Nearly 200 people turned out on a damp January night for a town hall meeting with District 4 Councilmember Alex Petersen. Transportation issues were the big draw at the Eastlake Community Council-sponsored meeting, but other topics ranging from homelessness to a progressive tax system also came up during the 90-minute meeting in the TOPS Seward school cafeteria.

The meeting format, set by Pedersen’s staff, had participants fill out index cards with a question. Detra Segar, ECC president, read questions and Pedersen answered.

One of the first questions was from Paul Proios, owner of the 14 Carrot Café on Eastlake Avenue East. And it perhaps set the tone for the meeting. Proios, a business owner who fears the Seattle Department of Transportation’s Rapid Ride project that eliminates parking on Eastlake Avenue East will put him out of business, asked if it was possible to find a compromise between bicycle lanes and parking.

Pedersen said the Rapid Ride Roosevelt J Line has been in the works for some time. He urged all attending the meeting to comment on the project to the Federal Transit Authority by the Feb. 14 deadline. “I am a proponent of more bus service,” Pedersen said, but added that he wanted to hear all viewpoints. He emphasized that he did not see Eastlake as a “corridor.”

There was a sizeable group from Seattle’s bicycle community also at the meeting. Several of the questions reflected their concerns about safety, connected bicycle routes and climate change. One flyer passed out said “We bike, walk, bus and wheel to Eastlake businesses.” 

Pedersen again said that whether attendees supported bike lanes or are a concerned business, comments should be sent to the FTA. In response to a later question, he said evaluation of bike lanes was crucial, adding that he would look at perhaps protected lanes in one area and “greenways” in another.

Another transportation question regarded parking on side streets, also a challenge in Eastlake because most side streets are hilly.

Pedersen said Eastlake is zoned 100 percent multifamily and, with previous new building changes that no longer required parking, parking is an issue. He said parking is heavily saturated and acknowledged that businesses also have concerns on loading zones. Segar, the ECC president, said that Restricted Parking Zone 8 in Eastlake is under review and may be expanded.

Lorelei Williams, SDOT Deputy Director Capital Project Delivery, said that the department has more to do. “We want to address the impacts,” she said. “We have heard the comments and are paying attention.”

Here is what Pedersen had to say on other issues:

Development:  Eastlake has grown rapidly in recent years but “we need to make sure we don’t knock down affordable housing.”  The city may not have been listening to Eastlake in the past but “we are listening.”  He said he was critical of the Mandatory Housing Affordability ordinance, since “it seemed to be a good deal for some developers but we are not getting the public benefit.”

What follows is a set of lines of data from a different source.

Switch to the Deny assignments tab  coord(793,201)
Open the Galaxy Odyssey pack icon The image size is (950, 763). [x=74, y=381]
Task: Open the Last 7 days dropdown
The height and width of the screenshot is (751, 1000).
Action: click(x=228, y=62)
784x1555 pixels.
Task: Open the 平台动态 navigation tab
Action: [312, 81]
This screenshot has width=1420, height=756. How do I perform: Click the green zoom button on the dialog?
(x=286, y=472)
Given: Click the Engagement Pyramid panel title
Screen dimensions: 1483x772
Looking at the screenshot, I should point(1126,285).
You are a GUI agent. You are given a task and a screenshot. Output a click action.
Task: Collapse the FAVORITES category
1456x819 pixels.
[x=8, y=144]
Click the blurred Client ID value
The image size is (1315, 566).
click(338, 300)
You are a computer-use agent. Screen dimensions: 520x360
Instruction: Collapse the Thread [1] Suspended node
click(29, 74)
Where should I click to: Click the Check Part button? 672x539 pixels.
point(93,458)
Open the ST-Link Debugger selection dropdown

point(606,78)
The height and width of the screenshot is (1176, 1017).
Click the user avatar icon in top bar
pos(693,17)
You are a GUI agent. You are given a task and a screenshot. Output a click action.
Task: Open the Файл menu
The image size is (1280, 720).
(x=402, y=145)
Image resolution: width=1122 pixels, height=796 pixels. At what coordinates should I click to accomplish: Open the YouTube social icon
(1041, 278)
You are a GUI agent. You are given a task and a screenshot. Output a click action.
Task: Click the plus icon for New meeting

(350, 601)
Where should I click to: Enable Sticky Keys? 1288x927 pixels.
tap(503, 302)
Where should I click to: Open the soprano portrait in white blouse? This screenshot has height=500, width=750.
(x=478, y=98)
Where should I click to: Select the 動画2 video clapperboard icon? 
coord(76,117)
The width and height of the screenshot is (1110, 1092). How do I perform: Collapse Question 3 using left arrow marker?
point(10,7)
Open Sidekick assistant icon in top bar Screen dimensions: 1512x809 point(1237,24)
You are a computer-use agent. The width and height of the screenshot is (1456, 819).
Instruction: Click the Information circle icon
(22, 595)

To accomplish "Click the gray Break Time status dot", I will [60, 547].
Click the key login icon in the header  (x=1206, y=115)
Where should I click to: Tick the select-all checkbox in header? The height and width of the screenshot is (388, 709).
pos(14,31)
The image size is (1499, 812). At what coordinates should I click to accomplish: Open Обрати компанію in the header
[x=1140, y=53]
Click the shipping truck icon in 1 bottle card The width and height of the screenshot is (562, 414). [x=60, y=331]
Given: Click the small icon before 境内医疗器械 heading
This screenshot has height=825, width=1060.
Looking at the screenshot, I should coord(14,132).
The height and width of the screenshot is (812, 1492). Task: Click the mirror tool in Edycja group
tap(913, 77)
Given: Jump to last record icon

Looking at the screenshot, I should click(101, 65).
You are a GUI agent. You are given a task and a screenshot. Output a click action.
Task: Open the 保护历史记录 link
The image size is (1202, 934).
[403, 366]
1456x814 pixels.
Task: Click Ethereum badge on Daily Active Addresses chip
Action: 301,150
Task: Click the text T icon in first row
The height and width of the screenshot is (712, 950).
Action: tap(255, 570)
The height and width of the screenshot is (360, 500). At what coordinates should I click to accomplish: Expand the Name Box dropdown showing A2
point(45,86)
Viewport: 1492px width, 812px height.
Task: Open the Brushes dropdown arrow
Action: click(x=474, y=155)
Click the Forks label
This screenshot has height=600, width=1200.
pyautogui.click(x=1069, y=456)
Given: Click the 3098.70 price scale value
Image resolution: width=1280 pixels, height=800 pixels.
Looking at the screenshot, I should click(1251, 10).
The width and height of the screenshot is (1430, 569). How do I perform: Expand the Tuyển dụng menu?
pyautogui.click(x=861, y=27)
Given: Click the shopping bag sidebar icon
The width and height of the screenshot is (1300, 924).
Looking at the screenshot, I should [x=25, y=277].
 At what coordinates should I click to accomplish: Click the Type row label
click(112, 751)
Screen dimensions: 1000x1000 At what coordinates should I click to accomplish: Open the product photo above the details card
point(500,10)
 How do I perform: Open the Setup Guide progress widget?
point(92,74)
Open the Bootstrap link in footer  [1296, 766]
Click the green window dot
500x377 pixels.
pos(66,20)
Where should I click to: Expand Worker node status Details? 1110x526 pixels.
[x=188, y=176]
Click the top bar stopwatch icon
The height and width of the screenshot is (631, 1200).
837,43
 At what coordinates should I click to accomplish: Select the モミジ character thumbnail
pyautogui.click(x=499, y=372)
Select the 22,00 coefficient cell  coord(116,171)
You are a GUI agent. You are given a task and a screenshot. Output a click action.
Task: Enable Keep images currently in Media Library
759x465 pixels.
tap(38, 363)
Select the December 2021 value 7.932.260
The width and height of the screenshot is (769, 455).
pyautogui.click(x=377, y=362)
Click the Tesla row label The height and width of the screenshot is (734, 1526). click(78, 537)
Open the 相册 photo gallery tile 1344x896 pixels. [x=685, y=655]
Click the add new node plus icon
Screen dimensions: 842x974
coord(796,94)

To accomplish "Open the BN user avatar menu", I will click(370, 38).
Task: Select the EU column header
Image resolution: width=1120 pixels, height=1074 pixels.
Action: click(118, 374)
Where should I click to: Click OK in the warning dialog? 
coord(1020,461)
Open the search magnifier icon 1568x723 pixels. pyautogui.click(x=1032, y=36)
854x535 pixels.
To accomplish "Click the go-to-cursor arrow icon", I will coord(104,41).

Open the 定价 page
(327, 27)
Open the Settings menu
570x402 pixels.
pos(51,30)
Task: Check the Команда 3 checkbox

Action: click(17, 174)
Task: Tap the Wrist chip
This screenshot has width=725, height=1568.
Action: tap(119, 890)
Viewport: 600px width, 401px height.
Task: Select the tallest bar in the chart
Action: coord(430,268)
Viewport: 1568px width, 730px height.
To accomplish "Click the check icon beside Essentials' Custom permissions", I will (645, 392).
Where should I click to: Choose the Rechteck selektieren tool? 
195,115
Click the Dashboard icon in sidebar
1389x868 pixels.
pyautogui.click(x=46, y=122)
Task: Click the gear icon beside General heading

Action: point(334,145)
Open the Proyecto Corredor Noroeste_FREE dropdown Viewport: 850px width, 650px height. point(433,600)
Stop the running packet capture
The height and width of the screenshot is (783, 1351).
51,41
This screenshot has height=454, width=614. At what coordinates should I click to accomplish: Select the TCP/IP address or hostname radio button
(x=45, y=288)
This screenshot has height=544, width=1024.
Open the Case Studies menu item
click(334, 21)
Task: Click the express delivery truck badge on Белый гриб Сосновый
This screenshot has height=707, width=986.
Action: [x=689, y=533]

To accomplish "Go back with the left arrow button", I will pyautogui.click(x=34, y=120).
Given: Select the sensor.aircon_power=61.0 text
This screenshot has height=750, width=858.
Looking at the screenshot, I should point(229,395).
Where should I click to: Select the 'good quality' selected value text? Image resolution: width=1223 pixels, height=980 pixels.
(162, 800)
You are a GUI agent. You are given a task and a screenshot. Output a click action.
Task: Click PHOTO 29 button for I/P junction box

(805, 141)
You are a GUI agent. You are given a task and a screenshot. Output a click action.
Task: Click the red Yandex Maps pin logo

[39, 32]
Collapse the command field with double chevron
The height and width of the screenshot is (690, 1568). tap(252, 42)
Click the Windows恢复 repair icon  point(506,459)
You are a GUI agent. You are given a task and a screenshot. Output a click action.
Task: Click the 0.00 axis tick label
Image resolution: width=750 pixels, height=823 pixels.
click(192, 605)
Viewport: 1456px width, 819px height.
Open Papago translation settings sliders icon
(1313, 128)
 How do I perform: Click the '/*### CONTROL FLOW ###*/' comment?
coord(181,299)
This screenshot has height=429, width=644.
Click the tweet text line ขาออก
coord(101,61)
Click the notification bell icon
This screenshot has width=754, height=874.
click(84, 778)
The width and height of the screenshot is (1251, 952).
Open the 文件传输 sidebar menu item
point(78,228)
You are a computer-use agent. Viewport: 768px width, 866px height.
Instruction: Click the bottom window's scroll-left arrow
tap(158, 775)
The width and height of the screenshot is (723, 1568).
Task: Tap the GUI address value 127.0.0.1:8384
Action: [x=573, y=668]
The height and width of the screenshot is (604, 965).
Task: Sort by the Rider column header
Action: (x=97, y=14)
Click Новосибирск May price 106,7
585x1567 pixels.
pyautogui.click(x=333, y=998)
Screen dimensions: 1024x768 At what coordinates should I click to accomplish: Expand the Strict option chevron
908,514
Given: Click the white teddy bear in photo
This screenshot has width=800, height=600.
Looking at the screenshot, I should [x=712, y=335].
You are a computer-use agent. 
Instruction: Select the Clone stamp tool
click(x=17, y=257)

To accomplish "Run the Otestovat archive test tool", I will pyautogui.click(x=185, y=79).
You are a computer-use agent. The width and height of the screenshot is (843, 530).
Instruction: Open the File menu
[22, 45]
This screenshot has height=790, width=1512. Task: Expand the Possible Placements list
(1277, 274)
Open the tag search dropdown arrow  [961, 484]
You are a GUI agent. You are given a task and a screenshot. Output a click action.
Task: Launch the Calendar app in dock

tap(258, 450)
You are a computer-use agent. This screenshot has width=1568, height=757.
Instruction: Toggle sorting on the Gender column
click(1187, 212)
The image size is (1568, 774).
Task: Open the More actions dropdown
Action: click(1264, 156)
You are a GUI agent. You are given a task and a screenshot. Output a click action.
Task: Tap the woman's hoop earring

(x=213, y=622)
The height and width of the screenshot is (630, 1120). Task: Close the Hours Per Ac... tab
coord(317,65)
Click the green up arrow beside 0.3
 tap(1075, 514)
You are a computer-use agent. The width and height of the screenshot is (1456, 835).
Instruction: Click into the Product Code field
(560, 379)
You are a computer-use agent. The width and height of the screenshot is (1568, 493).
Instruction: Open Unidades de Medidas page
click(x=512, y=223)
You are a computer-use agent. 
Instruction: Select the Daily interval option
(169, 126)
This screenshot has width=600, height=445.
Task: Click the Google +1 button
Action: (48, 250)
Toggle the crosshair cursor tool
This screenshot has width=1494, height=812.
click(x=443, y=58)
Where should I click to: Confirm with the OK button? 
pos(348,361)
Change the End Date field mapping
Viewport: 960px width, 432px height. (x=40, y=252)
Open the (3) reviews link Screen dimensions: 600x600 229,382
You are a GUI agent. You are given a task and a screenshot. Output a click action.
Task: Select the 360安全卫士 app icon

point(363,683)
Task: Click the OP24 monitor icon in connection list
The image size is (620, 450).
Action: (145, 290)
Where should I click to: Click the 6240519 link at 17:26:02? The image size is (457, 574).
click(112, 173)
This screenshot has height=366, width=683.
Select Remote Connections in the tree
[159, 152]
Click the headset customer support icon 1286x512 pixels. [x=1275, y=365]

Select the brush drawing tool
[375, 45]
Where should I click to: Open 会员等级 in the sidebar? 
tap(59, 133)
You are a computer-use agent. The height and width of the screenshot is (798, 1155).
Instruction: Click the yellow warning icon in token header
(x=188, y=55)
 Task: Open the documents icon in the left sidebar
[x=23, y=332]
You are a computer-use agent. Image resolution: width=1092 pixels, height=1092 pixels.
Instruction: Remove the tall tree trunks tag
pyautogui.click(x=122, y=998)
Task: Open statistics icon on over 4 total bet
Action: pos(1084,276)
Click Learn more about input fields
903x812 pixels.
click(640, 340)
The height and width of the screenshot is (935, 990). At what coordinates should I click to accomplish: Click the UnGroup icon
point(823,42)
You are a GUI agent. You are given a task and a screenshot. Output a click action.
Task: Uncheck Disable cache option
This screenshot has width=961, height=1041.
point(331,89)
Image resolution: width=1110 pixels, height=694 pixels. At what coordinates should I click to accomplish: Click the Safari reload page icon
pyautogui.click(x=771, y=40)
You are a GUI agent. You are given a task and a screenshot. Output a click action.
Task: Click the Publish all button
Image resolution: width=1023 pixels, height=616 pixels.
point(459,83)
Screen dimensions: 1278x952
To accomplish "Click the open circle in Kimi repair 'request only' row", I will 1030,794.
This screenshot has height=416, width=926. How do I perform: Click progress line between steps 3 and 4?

Head tax:  He is “not a fan” because in part there was not a good plan for how money would be spent. The new regional authority on homelessness will have better credibility to ask for more funds.

Taxes:  Pedersen said he favored a “progressive’ tax system that was based on income. He said he would look at utility rates, which can be like regressive taxes, affecting lower income people more. He was also concerned about rising property taxes, especially their impact on older homeowners on a fixed income.

Metro Route 70:  Pedersen said “the 70 needs to be part of the conversation,” adding that “personally” he would keep both the 70 and the Rapid Ride buses. That brought a round of applause.

Crime:  Pedersen said the police force has not kept pace with the growth of the city. “There is no one solution,” he added.